German musings: Is Cyprus too small for a bailout?
30.01.13 @ 17:40
BERLIN - German politicians have a jaundiced view of Cyprus. Apart from associating it with money laundering and tax dumping, they are now wondering whether it is big enough to be worth bailing out.
The new catchphase is "systemically relevant" or whether a country's financial problems are large enough to pose a risk to the eurozone as a whole.
"Negotiating tactics", say EU diplomats. "Legal precondition," counters the German government. According to the legal base governing the eurozone bailout fund (ESM), any bailout request is to be assessed for "the existence of a risk to the financial stability of the euro area as a whole or of its member states."
The European Central Bank's position is that even if in normal times, a tiny country like Cyprus would not pose any "systemic" risk to the eurozone, the opposite could now be the case. Greece, barely stabilised after a long delay last year, could also face new troubles as the Cypriot banking system is mostly active in Greece.
If allowed to go bust, so the thinking goes in the ECB, Cyprus could become Europe's new Lehman Brothers - the bankrupt investment bank that collapsed at the outset of the financial crisis in 2008.
The German government is less convinced this is the case. The government is not advocating a Cyprus exit from the euro, says a German source. But the case has to be rock solid for it to pass through a hostile parliament, where the opposition and backbenchers in Chancellor Merkel's coalition have already threatened to derail it.
"There is a situation here that is different from the rest of the [bailout] programmes that passed through the Bundestag so far: it's the upcoming elections in September. It was always important to make a very good case, but now even more so because the Social Democrats are threatening to derail it," the source said.
The suspicion that Cyprus is a tax haven where dodgy Russian oligarchs hide their wealth makes it an even harder case to sell to the Bundestag.
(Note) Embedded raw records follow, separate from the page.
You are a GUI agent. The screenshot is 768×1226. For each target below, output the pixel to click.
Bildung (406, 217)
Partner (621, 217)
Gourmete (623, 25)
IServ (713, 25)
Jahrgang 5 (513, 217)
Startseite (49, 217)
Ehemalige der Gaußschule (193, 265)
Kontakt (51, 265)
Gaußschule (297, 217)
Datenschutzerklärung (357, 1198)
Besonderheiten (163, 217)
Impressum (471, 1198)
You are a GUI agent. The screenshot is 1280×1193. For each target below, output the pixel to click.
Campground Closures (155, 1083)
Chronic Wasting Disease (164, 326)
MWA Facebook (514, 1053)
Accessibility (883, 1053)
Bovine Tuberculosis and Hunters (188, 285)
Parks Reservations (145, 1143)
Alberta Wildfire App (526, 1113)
A thorough review by the troika inspectors - EU commission, ECB and International Monetary Fund - of these matters is just as important as ensuring the country will pay back its debt in the next few years.
Contributions from Russia, but also the UK, Lebanon or Israel would be "most welcome," says Berlin. Russian Prime Minister Dmitry Medvedev said last week in Davos he was "open" to the idea of extending the repayment deadlines for a €2.5 billion bailout Cyprus already received from Moscow. This would help lower the country's debt, which is to reach almost 170 percent of GDP were it to get the suggested bailout of €17 billion.
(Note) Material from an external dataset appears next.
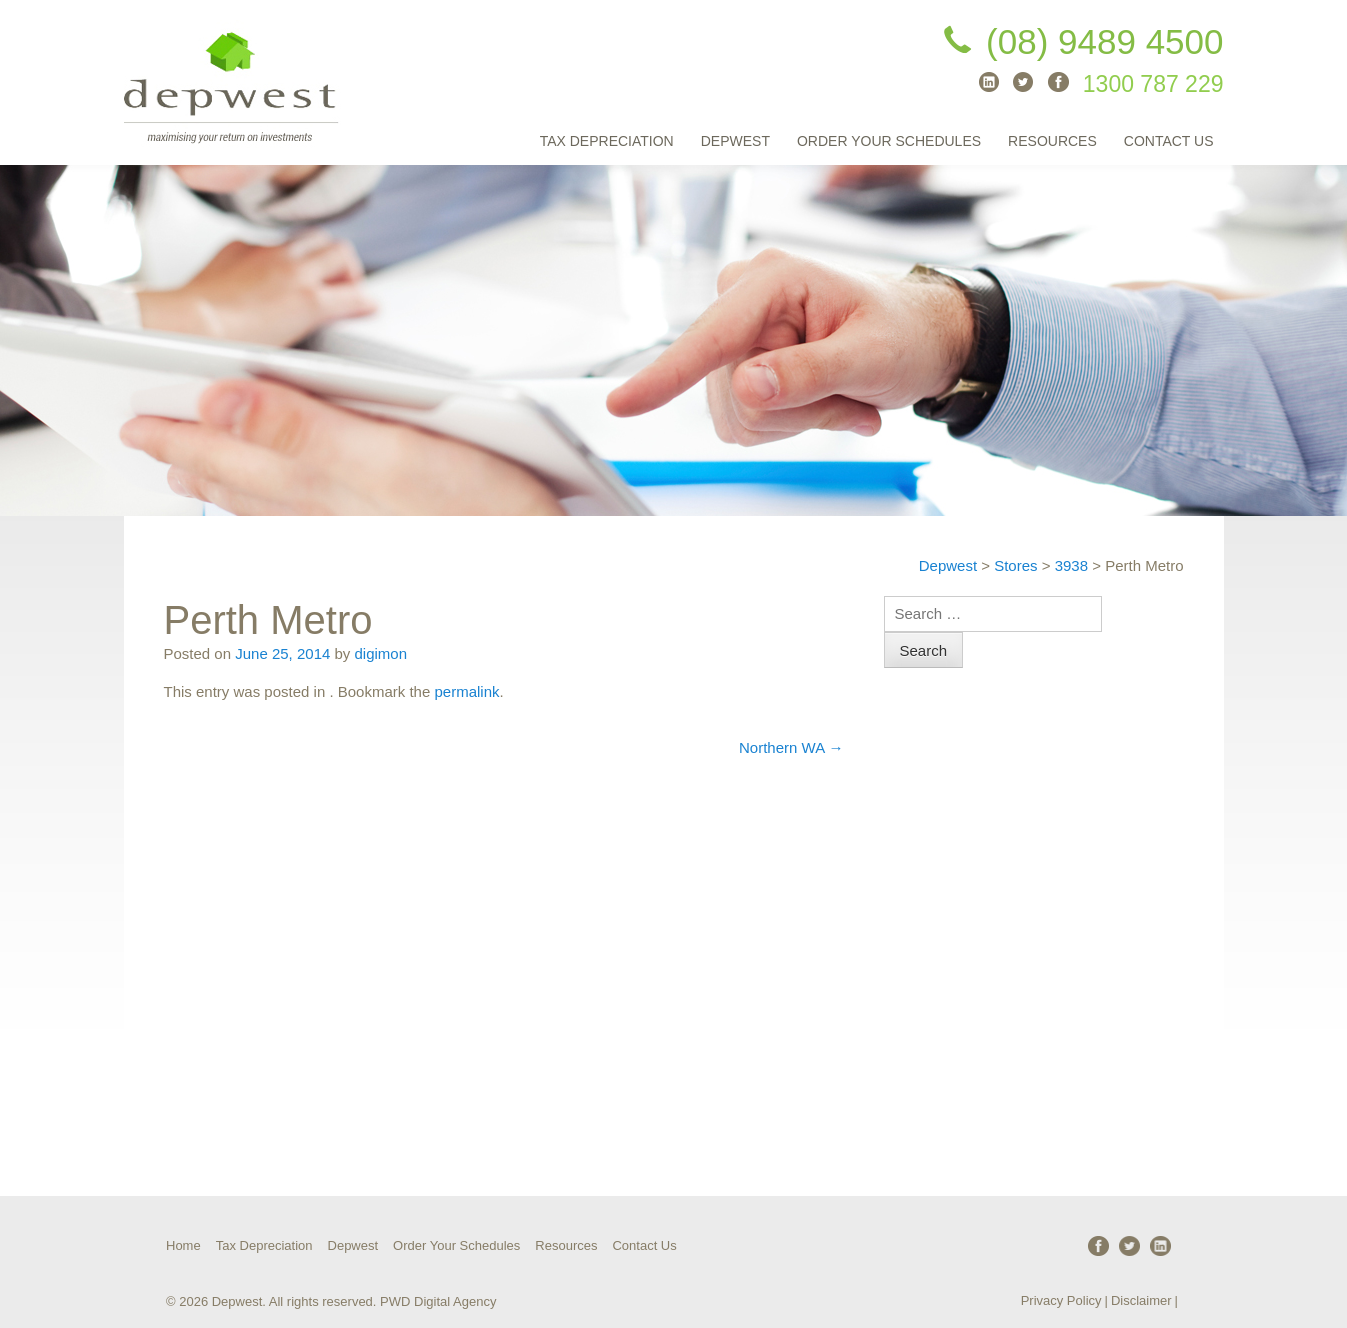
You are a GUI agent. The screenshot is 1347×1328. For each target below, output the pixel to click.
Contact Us (1169, 141)
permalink (466, 691)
"President Putin assured me that the Russian Federation is ready to contribute along with the European Union in loan deal for Cyprus," outgoing Cypriot president Christofias said Wednesday in a press conference.
The Communist leader, who called Putin an "old friend", is stepping down next month at the end of his second term. Christofias has been one of the reasons the Cypriot bailout is being delayed. He is refusing to agree to any privatisations in exchange for the eurozone loans.
Eurozone finance ministers are likely to agree on a deal in March, after presidential elections take place on 17 and 24 February. But that will be only the first step before seeking parliamentary approval in Germany. And the Bundestag may still consider that Cyprus is too small and not 'clean' enough to be worth bailing out.